Breaking user space is ok; users already expect breakage, and the cost of the additional breakages is low (to users and to society as a whole) compared to the cost of security breaches [citation needed, but Linux kernel security is relied on in a lot of places].

2 comments

So one of Linus' main points in this series of posts is that failing loudly is actually not always better than failing silently or quietly, and it's really annoying when people come in making that assumption without thinking. This is also something that he is constantly repeating and ranting about, and it's arguably one of the reasons why Linux is so successful.

Think about a smartphone - do most users want it to crash and reboot, even if some error (which could end up being a security issue) occurred? The answer is no, absolutely not. The crashing and rebooting itself isn't really that helpful. Reporting the bug to the Linux developers _would_ be helpful.

Some people do want the frequent crashing behavior and that's okay, but it's not okay to make that decision for everyone.

Also, users might expect minor breakage if someone somewhere makes a mistake, but that doesn't mean it's okay. That's like saying if someone always washes their hands before eating, it's okay if they get sick, because they were expecting that they might get sick.
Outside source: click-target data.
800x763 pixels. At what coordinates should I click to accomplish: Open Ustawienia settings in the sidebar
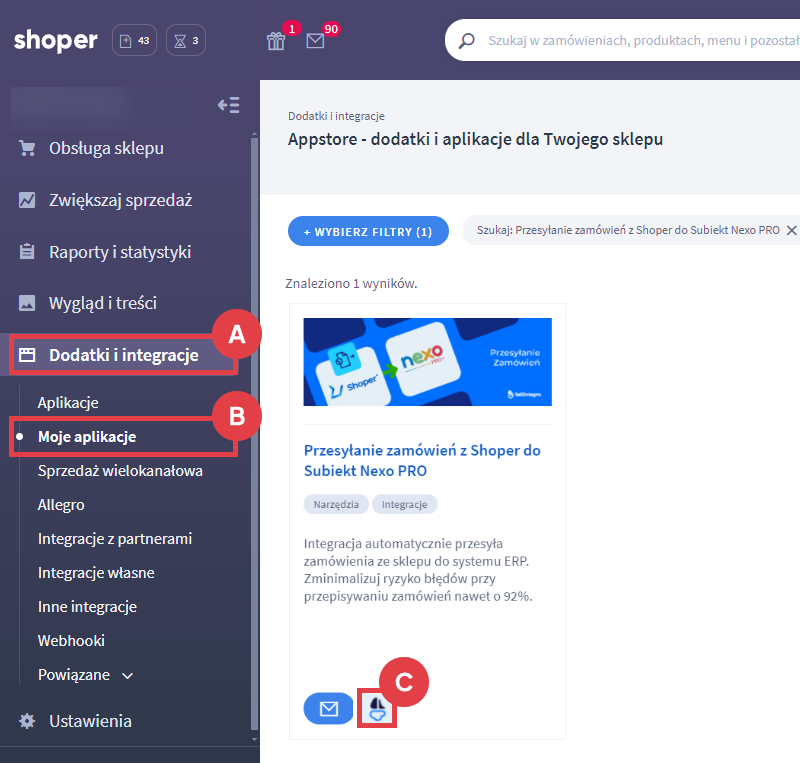click(90, 721)
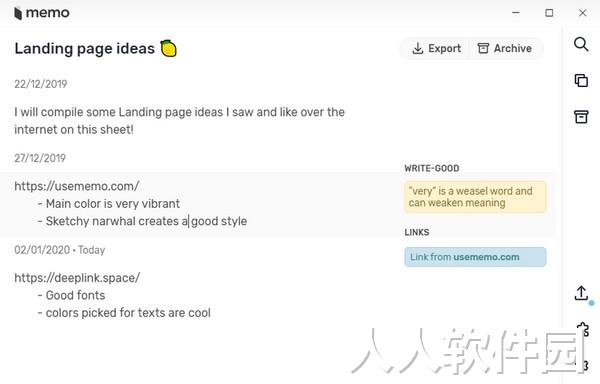Click the https://usememo.com/ line
Screen dimensions: 600x384
[77, 186]
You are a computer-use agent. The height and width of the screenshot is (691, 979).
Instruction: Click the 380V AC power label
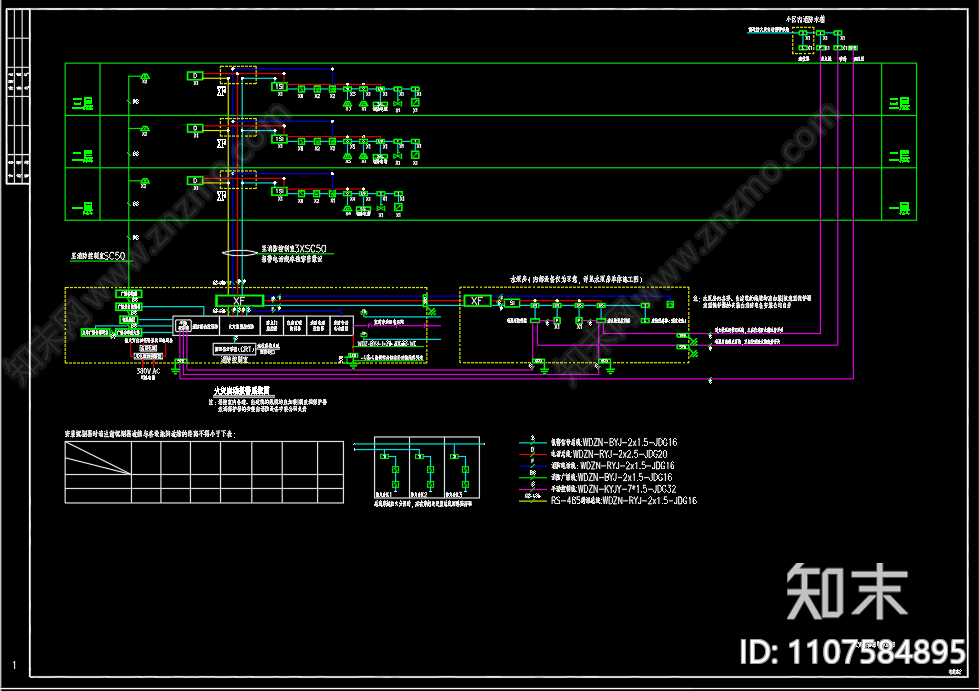pyautogui.click(x=149, y=370)
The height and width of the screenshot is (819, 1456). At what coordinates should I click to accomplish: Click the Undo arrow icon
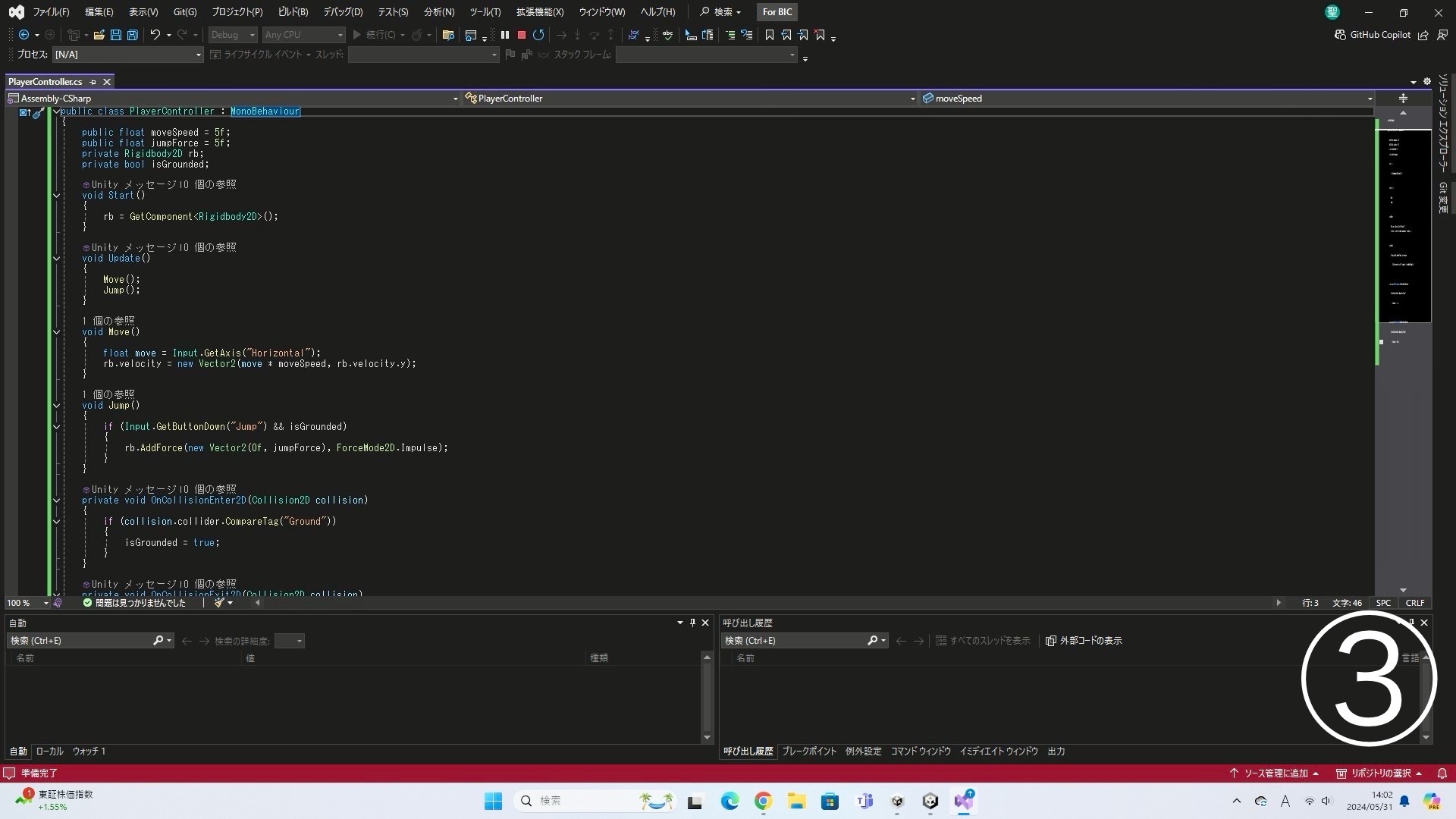(x=155, y=35)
Interesting that you mention smartphones, because that is exactly what Google has made to their Linux fork.

Every Android app that misbehaves, just gets killed without warning.

The scenarios where this might happen, have been increasing since Android 7.

> Breaking user space is ok; users already expect breakage, and the cost of the additional breakages is low (to users and to society as a whole)

Which is why everyone loves rolling releases so much that Windows 10's forced upgrades are universally praised and Linux Desktop has a dominant market share.